Given instruction
Rewrite the records from the line with "Given: Click the" to the line with "pyautogui.click(x=186, y=921)", putting "alert" in place of "notification" and leaving everything else the same.

(Entries on target coordinates)
— START —

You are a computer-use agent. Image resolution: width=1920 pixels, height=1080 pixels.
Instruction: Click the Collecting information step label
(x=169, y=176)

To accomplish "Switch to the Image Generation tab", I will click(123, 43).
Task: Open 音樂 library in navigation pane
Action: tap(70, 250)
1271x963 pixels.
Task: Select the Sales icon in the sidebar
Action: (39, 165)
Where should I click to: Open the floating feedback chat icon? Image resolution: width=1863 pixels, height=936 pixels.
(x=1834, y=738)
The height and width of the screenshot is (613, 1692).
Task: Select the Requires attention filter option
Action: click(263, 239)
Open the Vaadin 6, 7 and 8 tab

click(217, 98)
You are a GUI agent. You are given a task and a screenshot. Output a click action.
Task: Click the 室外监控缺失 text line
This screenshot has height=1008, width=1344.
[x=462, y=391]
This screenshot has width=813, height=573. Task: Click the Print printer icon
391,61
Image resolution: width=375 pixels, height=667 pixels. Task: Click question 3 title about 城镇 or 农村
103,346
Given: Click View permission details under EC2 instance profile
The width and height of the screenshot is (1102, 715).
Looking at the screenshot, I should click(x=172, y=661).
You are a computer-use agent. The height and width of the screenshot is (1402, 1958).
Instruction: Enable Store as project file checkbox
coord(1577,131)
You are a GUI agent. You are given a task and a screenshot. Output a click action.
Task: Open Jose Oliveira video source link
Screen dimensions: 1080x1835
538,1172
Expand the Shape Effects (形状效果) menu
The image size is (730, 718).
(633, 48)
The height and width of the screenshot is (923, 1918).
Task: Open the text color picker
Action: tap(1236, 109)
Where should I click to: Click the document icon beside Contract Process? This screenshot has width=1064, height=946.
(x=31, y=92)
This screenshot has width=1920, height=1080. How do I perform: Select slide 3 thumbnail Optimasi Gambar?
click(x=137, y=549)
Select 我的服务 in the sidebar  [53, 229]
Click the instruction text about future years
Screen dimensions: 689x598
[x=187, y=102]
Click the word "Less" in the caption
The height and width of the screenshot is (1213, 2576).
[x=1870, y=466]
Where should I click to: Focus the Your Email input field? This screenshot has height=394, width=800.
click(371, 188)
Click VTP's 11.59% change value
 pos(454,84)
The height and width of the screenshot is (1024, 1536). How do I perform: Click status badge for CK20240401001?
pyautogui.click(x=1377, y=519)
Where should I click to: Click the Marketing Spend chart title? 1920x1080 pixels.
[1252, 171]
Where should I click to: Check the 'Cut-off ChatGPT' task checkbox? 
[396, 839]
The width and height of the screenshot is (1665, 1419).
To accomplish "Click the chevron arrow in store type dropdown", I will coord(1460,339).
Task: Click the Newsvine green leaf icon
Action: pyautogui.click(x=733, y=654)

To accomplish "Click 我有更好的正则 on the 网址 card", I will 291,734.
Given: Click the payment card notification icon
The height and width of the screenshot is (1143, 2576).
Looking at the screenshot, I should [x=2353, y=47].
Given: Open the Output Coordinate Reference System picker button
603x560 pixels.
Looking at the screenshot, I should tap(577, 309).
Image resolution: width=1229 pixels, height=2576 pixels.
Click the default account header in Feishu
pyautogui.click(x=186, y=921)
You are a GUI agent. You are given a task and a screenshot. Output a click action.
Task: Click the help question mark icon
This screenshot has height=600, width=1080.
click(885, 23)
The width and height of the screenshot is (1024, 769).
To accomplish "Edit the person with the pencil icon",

— END —

Solution to the exercise
Given: Click the payment card alert icon
The height and width of the screenshot is (1143, 2576).
Looking at the screenshot, I should [x=2353, y=47].
Given: Open the Output Coordinate Reference System picker button
603x560 pixels.
Looking at the screenshot, I should tap(577, 309).
Image resolution: width=1229 pixels, height=2576 pixels.
Click the default account header in Feishu
pyautogui.click(x=186, y=921)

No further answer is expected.